Massachusetts Couple Charged With $627K in Workers’ Compensation Fraud and More

March 18, 2024

A Hopkinton, Massachusetts couple has been arrested and charged in connection with separate schemes to defraud their workers’ compensation insurance carriers, the Small Business Administration (SBA) and their mortgage lender.

According to the U.S. Attorney, Ronaldo Solano and Adriana Solano were indicted by a federal grand jury in Boston on mail, wire and bank fraud charges.

According to the indictment, between 2012 and 2020, the Solanos — who operate a roofing and construction company based in Framingham under the names H&R Roofing & Construction Inc. and H&R Roofing & Siding Corp. — avoided more than $627,000 in workers’ compensation insurance premiums by underreporting their payroll and paying workers through a shell company called Target Roofing.

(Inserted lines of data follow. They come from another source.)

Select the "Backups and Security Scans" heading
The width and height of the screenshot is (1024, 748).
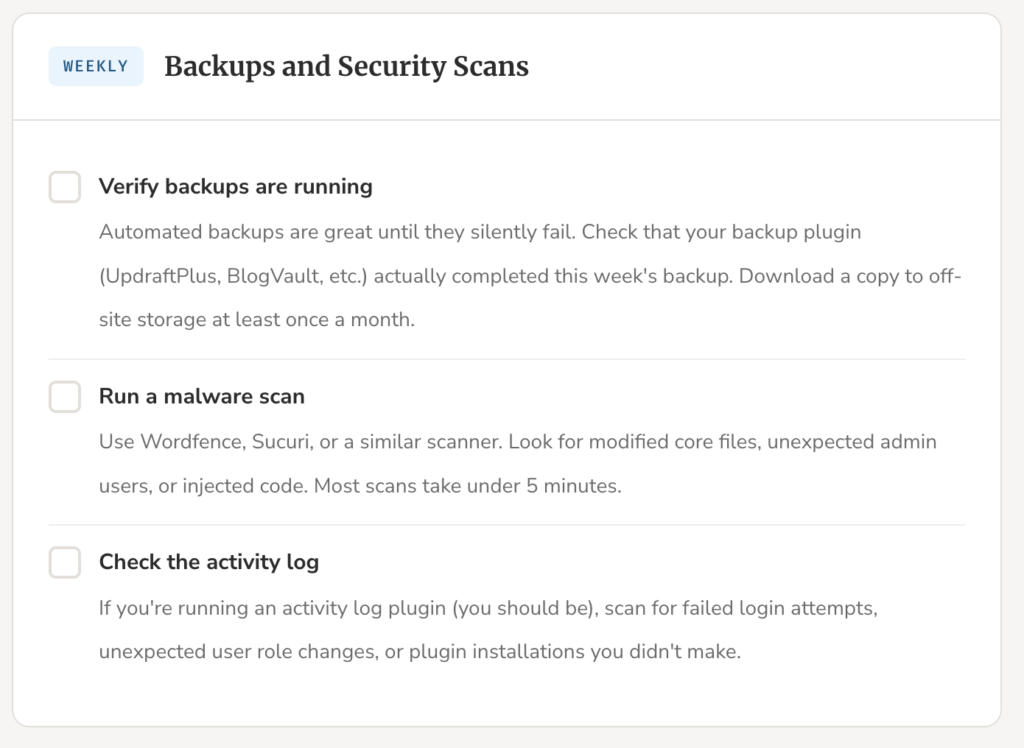[346, 67]
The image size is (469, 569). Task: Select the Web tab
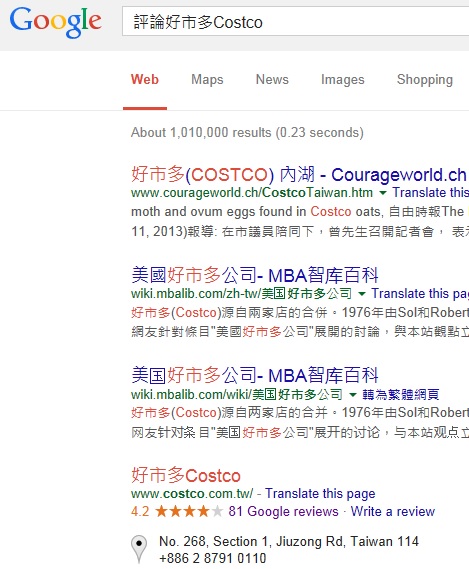[145, 79]
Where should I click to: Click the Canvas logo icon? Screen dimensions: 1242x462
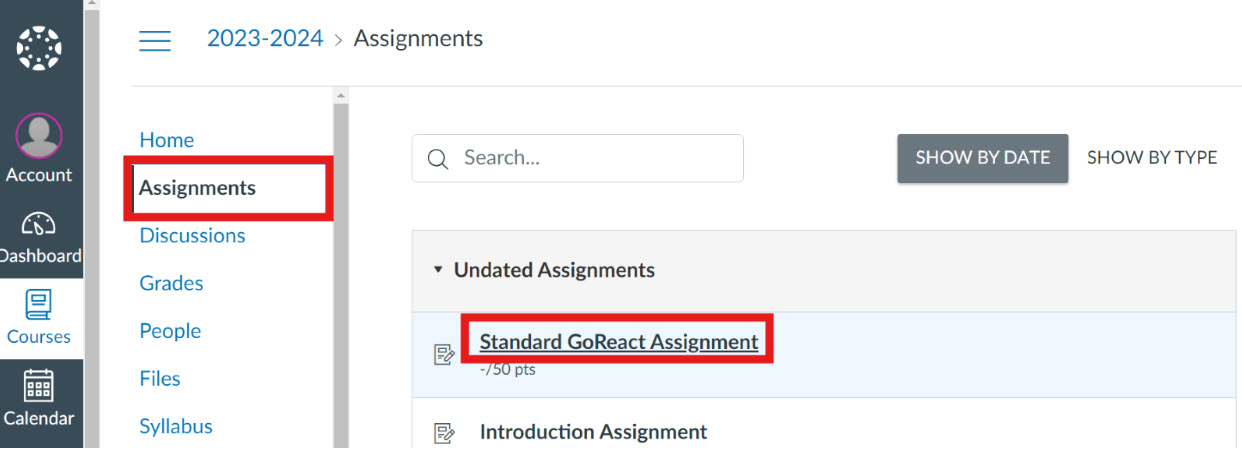(x=39, y=48)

The indictment alleges that at various points they told their insurers they had no employees or that all employees did administrative work only. They allegedly provided incomplete bank and tax records and accepted premium refund checks from two unnamed insurers, one in Burlington, the other in Boston, according to the court documents.

Prosecutors did not stop at investigating the couple’s payroll and workers’ compensation.

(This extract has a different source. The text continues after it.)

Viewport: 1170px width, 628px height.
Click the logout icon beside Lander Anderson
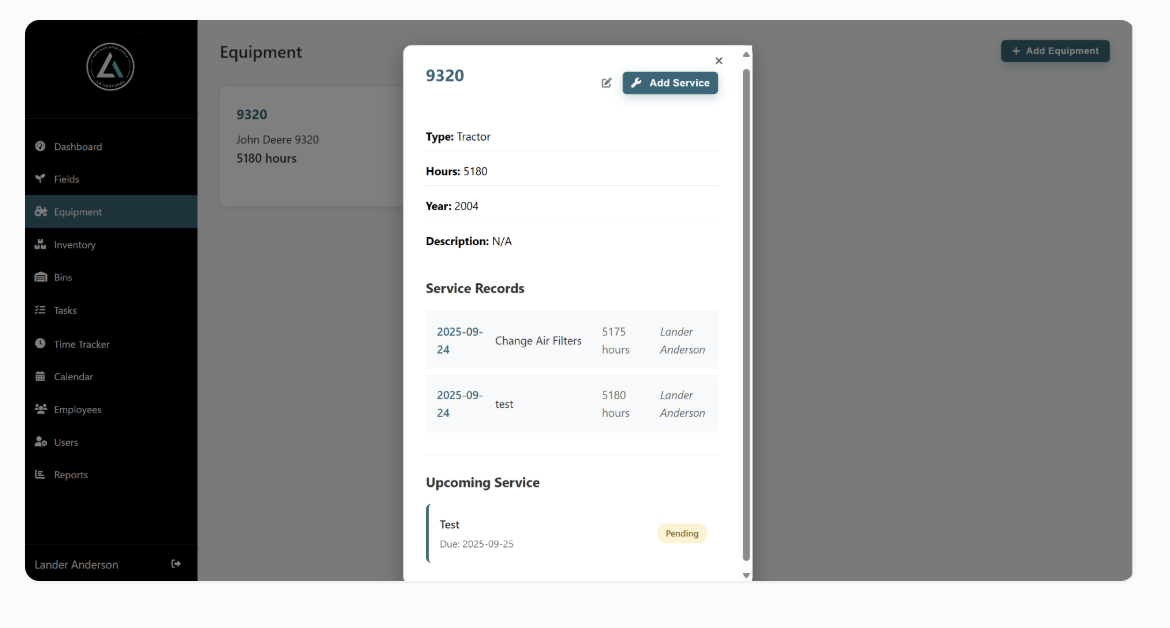(176, 564)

Separately, prosecutors have alleged that, between 2021 and 2022, the couple also submitted a loan application on behalf of H&R Roofing & Siding Corp. to the SBA under the Economic Injury Disaster Loan (EIDL) Program, which provided for pandemic relief under the Coronavirus Aid, Relief and Economic Security (CARES) Act. In the application, they allegedly requested $2 million in relief funds for working capital and other eligible business expenses.

After receiving the pandemic relief funds, prosecutors charge that they transferred $1 million of the funds to a personal bank account they shared, from which they allegedly used more than $825,000 for a down payment towards a home in Hopkinton.

The indictment further claims they borrowed another $770,500 from a mortgage lender to fund the purchase of the Hopkinton home but did not disclose to their lender that they were using EIDL funds for the down payment.

The details in the indictment are allegations. The Solanos are presumed innocent unless and until proven guilty beyond a reasonable doubt in a court of law.